Não sou um escritor, nem tenho a alma de poeta. Sou apenas um cidadão que escreve o que pensa e o que sente. Tem vezes que não consigo sequer fazer isso, pois me faltam as palavras de sentir.

Cresci na luta política e neste campo o verbo é de lutar. Ainda tinha 14 anos quando deixei a bolinha de gude e o papagaio para descobrir o mundo. Não sei se fiz certo. Se tivesse continuado com a verve das crianças não teria deixado a angústia dominar minha existência.

O mundo é uma realidade muito dolorosa e a vida se torna uma célula solitária quando a descoberta vem acompanhada de sofrimento.

Não faço da escrita uma catarse, também não compartilho tristeza, pois cada um tem a sua e dela não se livra.

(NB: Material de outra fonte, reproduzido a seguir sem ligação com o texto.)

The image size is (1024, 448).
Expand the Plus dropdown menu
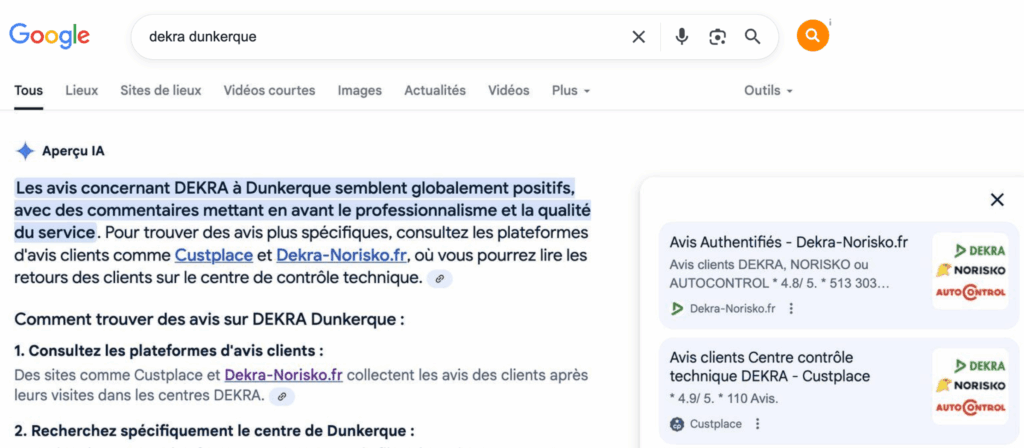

Escrever se tornou um instrumento de luta. O discurso é uma práxis. E com isso construo minha vida.

Mas não basta. É preciso coexistir com corpos vivos, partir pra luta em campo aberto, dar as mãos, erguer os punhos, gritar, gritar o grito da revolta e do descaminho. Sim, do descaminho, pois não me basta o jeito solitário de caminhar.

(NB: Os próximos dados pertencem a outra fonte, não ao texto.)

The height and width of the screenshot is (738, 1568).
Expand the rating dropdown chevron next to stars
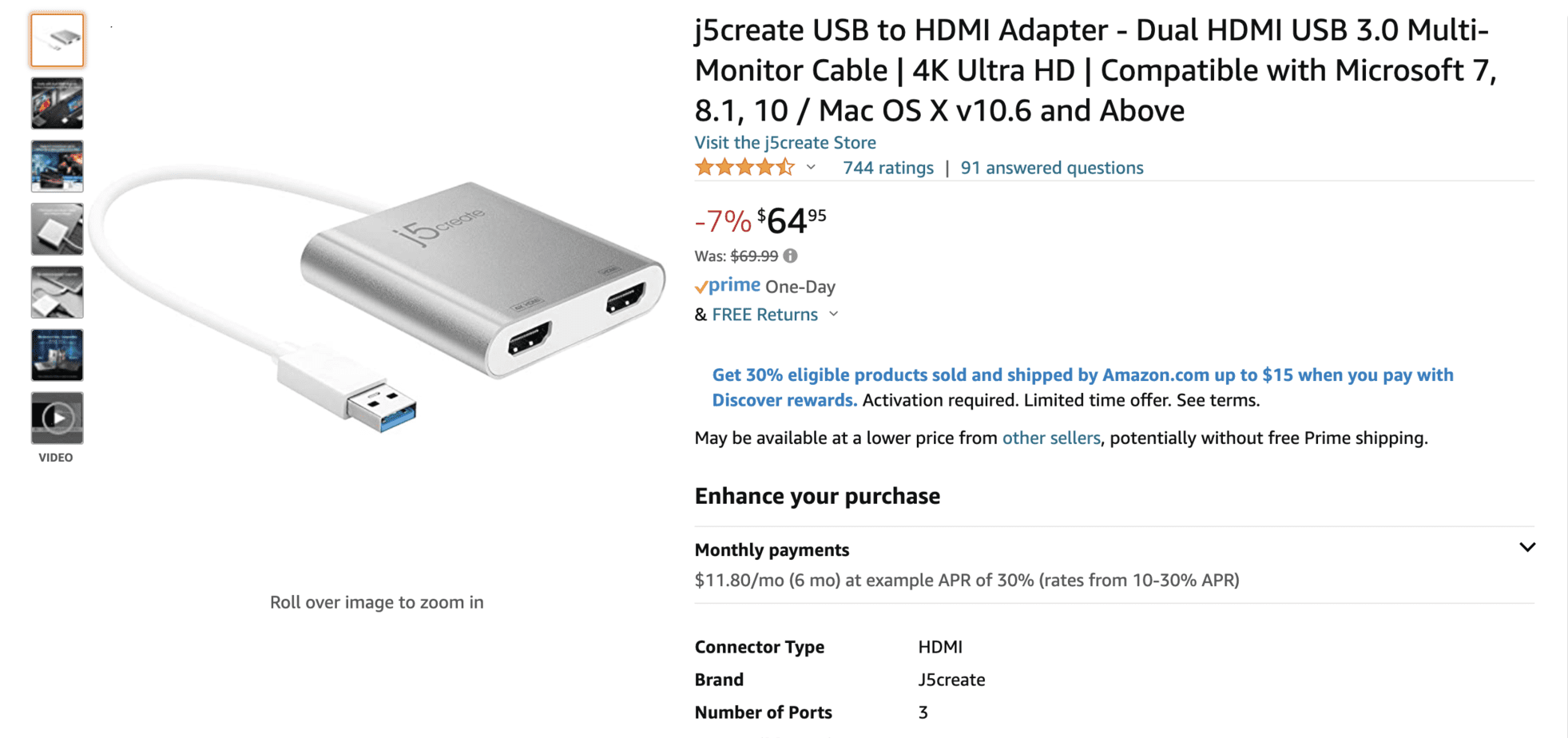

Vejo nossa floresta queimar, com fogo aceso pela maldade e pela ganância, e não tenho as palavras que expresse minha total angústia. Não aprendi a escrever as palavras de sentir.

Me deparo todos os dias com seres ruins e me dói saber que não emergiram das trevas. Estavam apenas escondidos na caverna ao lado, esperando a hora para sair das suas metáforas e partir para a antropofagia.

E as palavras de sentir me faltam novamente.

Não consigo descrever o medo que tenho de perder a esperança, mas tem uma coisa que me faz gente boa todo dia: ao acordar vejo minha filha, lembro da outra filha com olhos marejados de amor e sei que não estou sozinho, tenho também amigos e amigas que me acompanham naquele sentir sem palavras, mas cheio de gesto de solidariedade.